Generation parameters
| Parameter | Type | Required | Range | Default | Description |
|---|---|---|---|---|---|
max_tokens | Int | No | — | — | Maximum number of tokens to generate. If the model reaches this limit before finishing, finish_reason is set to length. |
temperature | Float | No | [0, 2) | — | Controls output randomness. Lower values produce more deterministic responses — suitable for factual Q&A. Higher values produce more varied responses — suitable for creative tasks. Note: 0 is meaningless. |
top_p | Float | No | (0, 1.0) | — | Nucleus sampling threshold. Lower values restrict the token selection pool and increase determinism. Higher values allow more diverse word choices. |
presence_penalty | Float | No | [-2.0, 2.0] | 0 | Penalizes tokens that have appeared anywhere in the output so far, reducing repetition of topics. |
frequency_penalty | Float | No | [-2.0, 2.0] | 0 | Penalizes tokens based on how often they appear in the output so far, reducing repetition of specific phrases. |
stop | String or List[String] | No | — | null | One or more sequences that stop generation when encountered. The stop sequence itself is not included in the output. |
stream | Boolean | No | — | false | Set to true to receive output as a stream of incremental chunks.

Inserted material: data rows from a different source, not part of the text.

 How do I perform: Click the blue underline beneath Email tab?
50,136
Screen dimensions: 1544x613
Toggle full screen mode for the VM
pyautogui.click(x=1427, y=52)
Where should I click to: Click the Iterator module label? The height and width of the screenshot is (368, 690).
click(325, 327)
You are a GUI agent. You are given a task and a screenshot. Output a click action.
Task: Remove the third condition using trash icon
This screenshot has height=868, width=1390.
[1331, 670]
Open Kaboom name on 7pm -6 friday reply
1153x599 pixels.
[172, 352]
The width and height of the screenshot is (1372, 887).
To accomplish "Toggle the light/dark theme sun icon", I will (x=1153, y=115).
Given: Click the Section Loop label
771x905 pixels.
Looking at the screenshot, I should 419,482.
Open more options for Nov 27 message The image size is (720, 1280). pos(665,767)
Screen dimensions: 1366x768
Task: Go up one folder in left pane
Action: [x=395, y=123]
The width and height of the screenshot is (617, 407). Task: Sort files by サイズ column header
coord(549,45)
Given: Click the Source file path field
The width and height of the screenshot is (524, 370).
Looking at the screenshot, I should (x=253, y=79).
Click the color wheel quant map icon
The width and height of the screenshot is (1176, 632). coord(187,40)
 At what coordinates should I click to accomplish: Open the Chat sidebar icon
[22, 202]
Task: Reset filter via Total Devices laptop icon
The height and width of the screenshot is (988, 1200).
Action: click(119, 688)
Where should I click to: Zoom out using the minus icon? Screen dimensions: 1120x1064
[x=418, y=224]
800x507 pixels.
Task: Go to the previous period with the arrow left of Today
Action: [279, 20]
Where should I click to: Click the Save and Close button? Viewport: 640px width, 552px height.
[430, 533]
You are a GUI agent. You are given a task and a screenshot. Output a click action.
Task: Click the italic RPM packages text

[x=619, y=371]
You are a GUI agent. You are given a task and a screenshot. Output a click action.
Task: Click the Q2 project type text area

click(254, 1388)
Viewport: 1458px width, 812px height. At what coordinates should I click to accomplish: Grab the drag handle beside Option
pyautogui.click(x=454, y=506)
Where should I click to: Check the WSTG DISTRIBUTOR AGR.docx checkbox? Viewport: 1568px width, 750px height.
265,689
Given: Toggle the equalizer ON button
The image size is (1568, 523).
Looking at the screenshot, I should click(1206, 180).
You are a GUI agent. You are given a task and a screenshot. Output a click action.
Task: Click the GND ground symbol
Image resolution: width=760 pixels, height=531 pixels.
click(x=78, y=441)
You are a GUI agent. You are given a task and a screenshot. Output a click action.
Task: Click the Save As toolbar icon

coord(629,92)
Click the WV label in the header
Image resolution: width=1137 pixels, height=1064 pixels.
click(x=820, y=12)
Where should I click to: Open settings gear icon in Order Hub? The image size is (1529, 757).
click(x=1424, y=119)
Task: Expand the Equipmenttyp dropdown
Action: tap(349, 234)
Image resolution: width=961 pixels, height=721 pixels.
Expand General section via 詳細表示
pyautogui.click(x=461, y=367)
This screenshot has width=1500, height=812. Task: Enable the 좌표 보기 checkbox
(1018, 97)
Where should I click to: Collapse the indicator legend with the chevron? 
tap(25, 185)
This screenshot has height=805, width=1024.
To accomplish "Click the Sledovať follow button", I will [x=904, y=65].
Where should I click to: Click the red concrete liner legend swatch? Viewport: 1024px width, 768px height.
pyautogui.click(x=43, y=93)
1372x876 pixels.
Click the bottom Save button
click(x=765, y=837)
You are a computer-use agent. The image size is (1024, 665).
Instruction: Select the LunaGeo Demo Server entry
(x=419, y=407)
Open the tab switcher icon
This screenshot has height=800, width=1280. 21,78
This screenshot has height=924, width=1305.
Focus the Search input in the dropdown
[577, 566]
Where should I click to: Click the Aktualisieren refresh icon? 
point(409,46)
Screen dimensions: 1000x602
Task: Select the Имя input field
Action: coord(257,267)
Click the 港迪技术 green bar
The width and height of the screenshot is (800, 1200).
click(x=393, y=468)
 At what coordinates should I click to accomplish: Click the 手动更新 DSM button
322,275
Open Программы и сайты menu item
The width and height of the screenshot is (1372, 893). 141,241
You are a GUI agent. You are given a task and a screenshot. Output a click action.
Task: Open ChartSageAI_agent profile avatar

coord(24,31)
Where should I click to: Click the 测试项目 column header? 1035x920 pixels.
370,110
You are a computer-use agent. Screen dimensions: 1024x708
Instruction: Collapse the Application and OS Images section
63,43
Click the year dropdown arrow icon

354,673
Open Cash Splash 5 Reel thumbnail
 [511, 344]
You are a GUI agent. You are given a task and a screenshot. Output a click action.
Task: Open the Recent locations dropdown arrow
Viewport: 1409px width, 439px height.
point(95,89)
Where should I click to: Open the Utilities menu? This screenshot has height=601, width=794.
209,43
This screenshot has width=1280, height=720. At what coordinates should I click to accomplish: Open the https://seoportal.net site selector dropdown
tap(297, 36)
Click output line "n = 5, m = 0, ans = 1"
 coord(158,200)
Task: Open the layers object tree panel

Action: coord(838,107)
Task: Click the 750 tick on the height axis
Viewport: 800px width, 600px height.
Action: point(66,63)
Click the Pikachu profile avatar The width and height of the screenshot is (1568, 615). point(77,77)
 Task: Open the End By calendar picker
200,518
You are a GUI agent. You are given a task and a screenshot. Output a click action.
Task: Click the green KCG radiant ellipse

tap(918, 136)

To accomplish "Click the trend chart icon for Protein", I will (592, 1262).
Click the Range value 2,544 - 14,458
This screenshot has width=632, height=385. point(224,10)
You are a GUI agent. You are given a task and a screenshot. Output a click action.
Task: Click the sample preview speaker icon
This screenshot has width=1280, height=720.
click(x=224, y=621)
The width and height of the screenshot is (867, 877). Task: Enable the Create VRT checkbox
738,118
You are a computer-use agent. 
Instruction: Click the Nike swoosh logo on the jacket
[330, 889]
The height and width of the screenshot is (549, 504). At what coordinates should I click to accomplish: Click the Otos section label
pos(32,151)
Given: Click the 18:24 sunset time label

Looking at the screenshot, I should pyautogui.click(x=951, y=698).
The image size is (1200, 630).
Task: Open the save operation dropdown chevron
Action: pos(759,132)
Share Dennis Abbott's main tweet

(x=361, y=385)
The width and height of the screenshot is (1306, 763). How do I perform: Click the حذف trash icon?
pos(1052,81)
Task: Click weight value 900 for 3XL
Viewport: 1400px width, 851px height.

In stream mode, the interface returns results as a generator, which must be iterated to retrieve the incremental sequences. |
Response parameters
| Parameter | Type | Description | Example |
|---|---|---|---|
id | String | The request ID. | 2244F3A8-4201-4F37-BF86-42013B1026D6 |
object | String | Always chat.completion. | chat.completion |
created | Long | Unix timestamp (seconds) when the response was created. | 1719313883 |
model | String | The service ID used to generate the response. | ops-qwen-turbo |
choices.index | Int | Index of this result. 0 is the first result. | 0 |
choices.message | Map | The model's response message, with role and content fields. | {"role": "assistant", "content": "This is an example"} |
choices.finish_reason | String | Reason generation stopped. See Finish reasons. | stop |
usage.prompt_tokens | Int | Number of tokens in the input messages. | 180 |
usage.completion_tokens | Int | Number of tokens in the generated response. | 150 |
usage.total_tokens | Int | Total tokens used (prompt_tokens + completion_tokens). | 330 |
Finish reasons
| Value | Meaning |
|---|---|
stop | The model returned a complete response. |
length | Generation stopped because max_tokens was reached. Increase max_tokens to get longer output. |
content_filter* | The response was filtered by content safety. Values starting with content_filter indicate a safety filter result. |
Status codes
For HTTP status code details, see Status codes.